Formulating a narrative in this fashion very much diminishes the narrative tension. The reader knows the solution from the beginning and is much wiser than the hero of the story, who faces surprises in the course of solving the riddle. The author of the story of Solomon did not choose this option, either.
(3) The third option is to tell the story neutrally and objectively. The author who chooses this approach neither divulges hints that lead the reader in the direction of innocent people nor deceives the readers into thinking that the criminal is an upright and law-abiding person, as in option 1 above. Nor does this author volunteer signs or decisive proofs that point directly at the criminal already in the early stages of the story, as in option 2 above. On the contrary, the author tries to develop the story by removing all hints that will enable the reader to identify the upright character or the criminal. Even a story of this sort creates a distance between the story and the reader. The reader is interested in becoming a partner and companion to the story, always searching for hints and indications in the narrative so as to form an opinion on the characters and their true value. The author of Solomon's Judgment did not choose even this neutral manner, though many commentators and researchers feel that he did.
-*-
◆ Problems and tasks ◆
1 – From the passage on Solomon's Judgment, reproduce the text from "Formulating a narrative" up to and including "this option, either.".
2 – According to the passage on Solomon's Judgment, which manner of telling do many commentators and researchers believe its author chose?
3 – Condense the paragraph of the passage on Solomon's Judgment that begins "(3) The third option" into a short bulleted list of its main points.

◆ Available data ◆
-*-
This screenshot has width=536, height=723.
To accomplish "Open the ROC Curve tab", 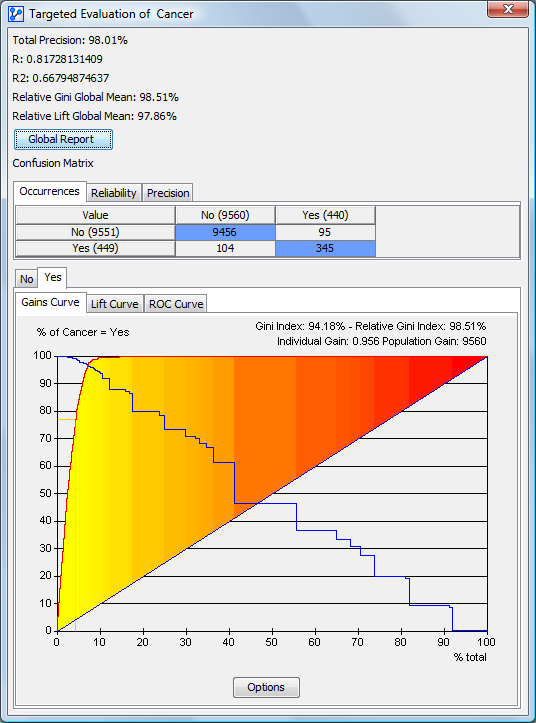I will click(176, 304).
-*-
◆ Solutions ◆
1 –
Formulating a narrative in this fashion very much diminishes the narrative tension. The reader knows the solution from the beginning and is much wiser than the hero of the story, who faces surprises in the course of solving the riddle. The author of the story of Solomon did not choose this option, either.

2 – The neutral, objective manner, which the passage says the author did not choose.

3 –
- The third option is to tell the story neutrally and objectively.
- The author gives no hints pointing to innocent people and does not make the criminal seem upright, as in option 1.
- The author also offers no early signs or proofs pointing at the criminal, as in option 2.
- Instead, the author removes all hints that would let the reader identify the upright character or the criminal.
- This also distances the story from the reader, who wants to be a partner in it and searches for hints to judge the characters.
- The author of Solomon's Judgment did not choose this neutral manner either, though many commentators and researchers think he did.